══ Brano fornito ══
Spenti i riflettori, rimangono milioni di poveri bisognosi di cure sempre meno possibili e di generi di prima necessità sempre più carenti. A mancare è anche la possibilità di investimenti, da queste parti più che mai importanti per avviare la ricostruzione. A Damasco, così come in tutti i capoluoghi di provincia siriani, eccezion fatta per Idlib, la guerra non c’è più. Ma la gente continua a scappare perché impossibilitata a ricostruire casa, ad avere lavoro e reddito per tornare a una vita serena.
═══
══ Righe estratte ══
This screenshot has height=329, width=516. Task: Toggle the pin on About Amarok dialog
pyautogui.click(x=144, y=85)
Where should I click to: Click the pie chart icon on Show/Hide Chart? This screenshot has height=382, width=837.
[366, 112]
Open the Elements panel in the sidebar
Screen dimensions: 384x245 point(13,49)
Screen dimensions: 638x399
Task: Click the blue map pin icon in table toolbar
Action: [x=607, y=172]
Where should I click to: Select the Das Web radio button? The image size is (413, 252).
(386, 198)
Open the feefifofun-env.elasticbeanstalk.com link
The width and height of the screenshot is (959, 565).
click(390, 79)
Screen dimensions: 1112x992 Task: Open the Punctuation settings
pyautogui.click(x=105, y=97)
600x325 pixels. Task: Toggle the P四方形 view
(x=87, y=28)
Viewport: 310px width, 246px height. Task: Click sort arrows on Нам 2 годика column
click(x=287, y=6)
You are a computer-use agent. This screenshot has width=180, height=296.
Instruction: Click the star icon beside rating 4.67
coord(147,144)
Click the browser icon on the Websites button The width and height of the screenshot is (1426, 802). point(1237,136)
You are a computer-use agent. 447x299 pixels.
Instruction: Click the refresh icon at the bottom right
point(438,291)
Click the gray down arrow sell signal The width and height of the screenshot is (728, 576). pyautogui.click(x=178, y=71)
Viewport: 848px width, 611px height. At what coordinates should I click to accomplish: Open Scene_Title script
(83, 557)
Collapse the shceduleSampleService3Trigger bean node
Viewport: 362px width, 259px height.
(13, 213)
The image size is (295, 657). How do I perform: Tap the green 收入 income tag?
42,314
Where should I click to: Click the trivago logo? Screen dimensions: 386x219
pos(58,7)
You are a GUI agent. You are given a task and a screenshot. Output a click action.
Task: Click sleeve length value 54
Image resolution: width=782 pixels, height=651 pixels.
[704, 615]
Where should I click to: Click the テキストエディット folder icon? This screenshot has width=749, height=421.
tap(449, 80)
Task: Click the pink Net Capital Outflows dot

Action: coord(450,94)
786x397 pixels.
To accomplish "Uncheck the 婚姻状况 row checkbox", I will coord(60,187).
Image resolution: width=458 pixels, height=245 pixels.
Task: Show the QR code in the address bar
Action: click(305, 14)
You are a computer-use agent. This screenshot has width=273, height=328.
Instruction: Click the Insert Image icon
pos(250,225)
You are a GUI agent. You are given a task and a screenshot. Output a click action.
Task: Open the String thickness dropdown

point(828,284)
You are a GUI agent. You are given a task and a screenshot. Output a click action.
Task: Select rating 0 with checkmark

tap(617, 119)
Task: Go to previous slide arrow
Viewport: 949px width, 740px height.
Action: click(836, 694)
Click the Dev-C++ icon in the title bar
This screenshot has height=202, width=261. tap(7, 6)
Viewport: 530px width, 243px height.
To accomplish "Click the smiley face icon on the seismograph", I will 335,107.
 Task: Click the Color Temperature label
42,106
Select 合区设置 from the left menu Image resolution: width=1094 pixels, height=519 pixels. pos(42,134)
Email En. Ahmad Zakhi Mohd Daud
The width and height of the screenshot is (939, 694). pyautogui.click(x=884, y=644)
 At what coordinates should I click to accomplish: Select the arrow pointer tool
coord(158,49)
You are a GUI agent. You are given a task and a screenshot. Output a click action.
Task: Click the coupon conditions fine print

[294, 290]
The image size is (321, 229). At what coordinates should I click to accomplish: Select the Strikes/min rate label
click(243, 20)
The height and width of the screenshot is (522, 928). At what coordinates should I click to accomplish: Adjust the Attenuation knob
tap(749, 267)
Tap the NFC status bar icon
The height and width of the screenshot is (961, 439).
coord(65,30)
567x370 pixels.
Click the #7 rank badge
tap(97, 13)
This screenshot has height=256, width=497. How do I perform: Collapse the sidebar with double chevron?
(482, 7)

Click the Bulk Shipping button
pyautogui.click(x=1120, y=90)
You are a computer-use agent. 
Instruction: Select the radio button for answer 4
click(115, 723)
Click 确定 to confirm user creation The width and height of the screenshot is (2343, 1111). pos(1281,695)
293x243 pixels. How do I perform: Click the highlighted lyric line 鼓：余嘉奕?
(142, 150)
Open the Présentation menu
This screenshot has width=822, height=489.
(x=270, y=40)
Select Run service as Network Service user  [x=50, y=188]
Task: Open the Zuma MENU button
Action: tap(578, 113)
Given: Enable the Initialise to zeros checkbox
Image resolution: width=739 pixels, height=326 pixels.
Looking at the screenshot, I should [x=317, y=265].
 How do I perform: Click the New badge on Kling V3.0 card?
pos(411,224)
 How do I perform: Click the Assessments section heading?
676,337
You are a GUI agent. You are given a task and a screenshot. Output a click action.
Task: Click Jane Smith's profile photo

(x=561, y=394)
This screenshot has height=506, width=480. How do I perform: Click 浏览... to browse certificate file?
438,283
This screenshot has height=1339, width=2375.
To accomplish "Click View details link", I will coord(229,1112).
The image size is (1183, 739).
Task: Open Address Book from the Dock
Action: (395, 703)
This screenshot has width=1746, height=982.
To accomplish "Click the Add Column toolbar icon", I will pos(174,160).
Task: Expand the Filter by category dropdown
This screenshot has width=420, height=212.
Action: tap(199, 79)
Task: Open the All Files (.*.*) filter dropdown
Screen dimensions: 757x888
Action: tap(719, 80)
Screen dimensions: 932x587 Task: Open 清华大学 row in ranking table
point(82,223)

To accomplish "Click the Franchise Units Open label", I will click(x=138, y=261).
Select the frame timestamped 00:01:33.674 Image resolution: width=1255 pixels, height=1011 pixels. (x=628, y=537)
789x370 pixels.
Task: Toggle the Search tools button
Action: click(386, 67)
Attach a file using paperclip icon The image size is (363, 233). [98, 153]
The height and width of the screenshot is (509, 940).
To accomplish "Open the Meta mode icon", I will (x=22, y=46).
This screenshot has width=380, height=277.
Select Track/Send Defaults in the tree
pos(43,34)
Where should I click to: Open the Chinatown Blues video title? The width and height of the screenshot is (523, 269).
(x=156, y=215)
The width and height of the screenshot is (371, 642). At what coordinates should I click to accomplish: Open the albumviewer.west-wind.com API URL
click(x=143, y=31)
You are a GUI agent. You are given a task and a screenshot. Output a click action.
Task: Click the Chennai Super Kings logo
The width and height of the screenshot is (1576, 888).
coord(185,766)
═══
*Compiti da svolgere*:
• a. Nel brano sulla Siria, quali sono le cose che la gente non riesce a fare o ad avere e che la spingono a scappare? Elencale.
• b. Prosegui il brano sulla Siria del dopoguerra, ripartendo subito dopo la sua ultima frase.

*Risposte per compito*:
• a.
- Ricostruire la casa
- Avere un lavoro
- Avere un reddito

• b.
Una normalità lontana da raggiungere

C’è stato un momento in cui passeggiare per Aleppo era impossibile. La città dal 2012 fino al dicembre 2016 è stata divisa in due: una parte controllata dal governo, l’altra in mano a gruppi di opposizione legati soprattutto all’ex fronte al Nusra e a movimenti jihadisti. Uscire di casa nelle zone governative voleva significare rischiare di beccarsi missili artigianali, ordigni di ogni tipo, a volte fabbricati anche con l’uso di bombole a gas, sparati dall’altra parte del fronte. Al tempo stesso, provare anche solo ad andare a fare la spesa nei quartieri controllati dagli islamisti esponeva le persone ai bombardamenti dell’aviazione russa e siriana. Oggi tutto questo non c’è più. La battaglia di Aleppo si è conclusa nel dicembre del 2016 con la riconquista da parte dell’esercito di Damasco dell’intero territorio. Adesso è possibile passeggiare e girare per strada senza lo spettro di un ordigno che piova alla gente sulla testa. Ma non si può parlare di normalità.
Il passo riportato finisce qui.